En la otra cama, Manuel Currá: más de 50 años trabajados en la fábrica La Estrella, ahora con una sonda urinaria y otras complicaciones; pero apetito voraz y unas ganas tremendas de volver a Aldabó el muy veterano, para montar la mesa de dominó y ¡darle agua!, y pollonas a los viejos del barrio. Manuel viudo y humilde, de una familia pequeña, pero inmensa en cariños: su hija Fina y la nieta Gretel relevándose día a día, siempre con buen humor.
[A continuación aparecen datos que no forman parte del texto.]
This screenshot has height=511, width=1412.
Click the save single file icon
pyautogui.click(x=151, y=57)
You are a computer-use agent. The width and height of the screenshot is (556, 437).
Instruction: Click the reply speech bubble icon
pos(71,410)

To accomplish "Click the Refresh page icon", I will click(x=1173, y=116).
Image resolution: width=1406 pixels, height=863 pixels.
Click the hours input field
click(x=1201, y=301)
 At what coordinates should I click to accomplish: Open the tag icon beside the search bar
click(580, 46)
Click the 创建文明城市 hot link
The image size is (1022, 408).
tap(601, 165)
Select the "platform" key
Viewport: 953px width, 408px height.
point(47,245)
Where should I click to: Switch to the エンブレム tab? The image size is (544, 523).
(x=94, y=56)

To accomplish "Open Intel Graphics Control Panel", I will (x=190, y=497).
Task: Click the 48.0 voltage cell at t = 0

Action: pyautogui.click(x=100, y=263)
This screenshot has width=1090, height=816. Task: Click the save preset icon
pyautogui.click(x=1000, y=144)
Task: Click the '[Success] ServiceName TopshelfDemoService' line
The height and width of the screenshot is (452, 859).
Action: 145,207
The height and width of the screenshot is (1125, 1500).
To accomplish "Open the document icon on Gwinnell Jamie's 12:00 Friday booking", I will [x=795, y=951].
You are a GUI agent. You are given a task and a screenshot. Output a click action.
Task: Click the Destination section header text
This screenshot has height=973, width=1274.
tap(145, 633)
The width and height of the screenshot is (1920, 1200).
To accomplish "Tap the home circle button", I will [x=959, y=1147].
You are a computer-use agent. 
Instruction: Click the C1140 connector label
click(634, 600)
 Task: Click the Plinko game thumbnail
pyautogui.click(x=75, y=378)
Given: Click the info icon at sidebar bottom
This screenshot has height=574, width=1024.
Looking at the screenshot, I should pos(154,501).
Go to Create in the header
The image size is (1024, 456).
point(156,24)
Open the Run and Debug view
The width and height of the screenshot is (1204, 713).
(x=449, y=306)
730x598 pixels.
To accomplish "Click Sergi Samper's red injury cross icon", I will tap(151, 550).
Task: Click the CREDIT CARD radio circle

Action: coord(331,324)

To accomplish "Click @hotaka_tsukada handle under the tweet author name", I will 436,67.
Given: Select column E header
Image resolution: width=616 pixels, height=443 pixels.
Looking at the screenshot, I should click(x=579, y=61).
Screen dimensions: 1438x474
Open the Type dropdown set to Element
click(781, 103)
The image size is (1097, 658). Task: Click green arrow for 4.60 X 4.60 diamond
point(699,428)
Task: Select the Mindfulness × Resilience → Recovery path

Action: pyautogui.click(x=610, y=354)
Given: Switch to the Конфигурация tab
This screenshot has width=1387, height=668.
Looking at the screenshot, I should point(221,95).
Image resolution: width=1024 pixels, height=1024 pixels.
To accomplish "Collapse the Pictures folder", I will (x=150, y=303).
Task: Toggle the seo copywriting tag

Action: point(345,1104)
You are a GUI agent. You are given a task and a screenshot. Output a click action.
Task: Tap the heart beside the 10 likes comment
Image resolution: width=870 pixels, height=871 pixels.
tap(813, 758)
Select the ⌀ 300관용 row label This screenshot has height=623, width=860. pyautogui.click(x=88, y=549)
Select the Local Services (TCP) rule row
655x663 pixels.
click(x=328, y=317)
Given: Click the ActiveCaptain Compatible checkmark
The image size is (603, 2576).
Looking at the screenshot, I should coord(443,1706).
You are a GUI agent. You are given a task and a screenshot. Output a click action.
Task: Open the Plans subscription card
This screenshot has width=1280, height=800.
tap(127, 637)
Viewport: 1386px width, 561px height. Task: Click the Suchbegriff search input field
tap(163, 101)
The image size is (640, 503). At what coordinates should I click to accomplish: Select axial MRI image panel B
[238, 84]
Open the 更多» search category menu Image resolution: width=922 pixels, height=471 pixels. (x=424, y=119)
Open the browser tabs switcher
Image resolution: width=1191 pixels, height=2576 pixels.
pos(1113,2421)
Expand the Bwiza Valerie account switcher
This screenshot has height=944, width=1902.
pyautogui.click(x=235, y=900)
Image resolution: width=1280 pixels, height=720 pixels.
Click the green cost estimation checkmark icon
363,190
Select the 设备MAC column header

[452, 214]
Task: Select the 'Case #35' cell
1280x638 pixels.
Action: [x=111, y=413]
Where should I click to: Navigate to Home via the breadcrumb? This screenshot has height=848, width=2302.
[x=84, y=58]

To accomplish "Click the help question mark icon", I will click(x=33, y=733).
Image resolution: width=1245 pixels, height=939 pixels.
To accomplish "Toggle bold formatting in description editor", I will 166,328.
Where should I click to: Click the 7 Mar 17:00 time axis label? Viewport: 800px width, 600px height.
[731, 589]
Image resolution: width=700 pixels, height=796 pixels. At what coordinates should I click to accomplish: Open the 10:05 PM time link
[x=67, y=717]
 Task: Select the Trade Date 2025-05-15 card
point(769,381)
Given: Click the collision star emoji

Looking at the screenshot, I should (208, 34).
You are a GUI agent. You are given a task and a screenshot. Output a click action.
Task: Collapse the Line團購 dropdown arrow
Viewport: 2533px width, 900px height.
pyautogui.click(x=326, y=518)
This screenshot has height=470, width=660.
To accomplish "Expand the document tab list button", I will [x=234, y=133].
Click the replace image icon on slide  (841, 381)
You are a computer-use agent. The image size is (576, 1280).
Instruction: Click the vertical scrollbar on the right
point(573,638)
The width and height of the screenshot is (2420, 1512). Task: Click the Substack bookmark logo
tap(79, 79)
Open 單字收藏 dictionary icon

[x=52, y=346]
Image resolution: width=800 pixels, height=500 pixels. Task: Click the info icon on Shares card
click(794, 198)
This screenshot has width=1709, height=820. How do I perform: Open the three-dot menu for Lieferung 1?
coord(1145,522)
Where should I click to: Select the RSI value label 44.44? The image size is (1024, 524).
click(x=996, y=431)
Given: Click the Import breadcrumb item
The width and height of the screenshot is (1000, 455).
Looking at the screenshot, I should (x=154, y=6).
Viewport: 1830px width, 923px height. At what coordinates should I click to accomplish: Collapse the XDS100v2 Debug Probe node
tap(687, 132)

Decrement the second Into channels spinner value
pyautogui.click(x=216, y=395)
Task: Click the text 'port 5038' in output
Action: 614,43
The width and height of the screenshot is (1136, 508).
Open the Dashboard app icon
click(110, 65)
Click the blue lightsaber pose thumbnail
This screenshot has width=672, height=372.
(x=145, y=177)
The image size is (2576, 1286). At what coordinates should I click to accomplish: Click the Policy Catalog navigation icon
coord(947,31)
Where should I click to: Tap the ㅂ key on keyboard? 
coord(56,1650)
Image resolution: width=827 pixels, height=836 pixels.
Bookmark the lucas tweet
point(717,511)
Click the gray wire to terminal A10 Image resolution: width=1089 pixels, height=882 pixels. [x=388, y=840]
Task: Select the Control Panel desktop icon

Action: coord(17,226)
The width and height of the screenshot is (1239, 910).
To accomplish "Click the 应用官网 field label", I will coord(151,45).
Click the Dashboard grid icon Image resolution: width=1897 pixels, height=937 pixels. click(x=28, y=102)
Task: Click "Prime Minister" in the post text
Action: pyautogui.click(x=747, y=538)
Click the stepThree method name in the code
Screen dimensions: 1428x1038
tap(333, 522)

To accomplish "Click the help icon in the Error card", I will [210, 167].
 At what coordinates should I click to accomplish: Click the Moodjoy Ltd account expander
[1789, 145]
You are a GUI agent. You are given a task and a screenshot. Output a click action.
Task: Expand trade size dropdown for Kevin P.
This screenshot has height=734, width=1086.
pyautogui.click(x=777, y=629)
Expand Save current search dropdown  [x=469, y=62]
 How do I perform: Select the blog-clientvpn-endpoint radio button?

¿Qué me voy a creer entonces, ante tanta grandeza? ¿Cómo voy a flaquear en un sitio límite, donde se desafía a la muerte cara a cara, y se desatan las complicidades afectivas entre pacientes, acompañantes, médicos y enfermeras, en una confabulación solidaria por estar vivos todos? ¿Qué más voy a pedir rodeado de los míos? ¿Qué no voy a hacer por merecer tanta confianza?
Un stent de última generación, que no tiene precio, activa ahora mi coronaria y alista el corazón. Nunca valdrá lo que tantas manos, mentes y corazones han hecho por mí.
Al miocardio, ese músculo que irriga o detiene la vida, le han atribuido los sentimientos. Pero hace mucho tiempo se sabe que el alma anda detrás de la frente, y apenas el palpitar de diástoles y sístoles es un servidor a las órdenes del cerebro. El más sufrido y laborioso de todos los órganos.
En resumen: No tengo otra opción que, con disciplina, cuidarme. A partir de ahora solo desearé salud al prójimo. Sí, salud que inunde el universo. Salud que no te pertenece a ti egoístamente, si no también a los tuyos. Salud para comer y para llevar. Lo aseguro, de buen corazón.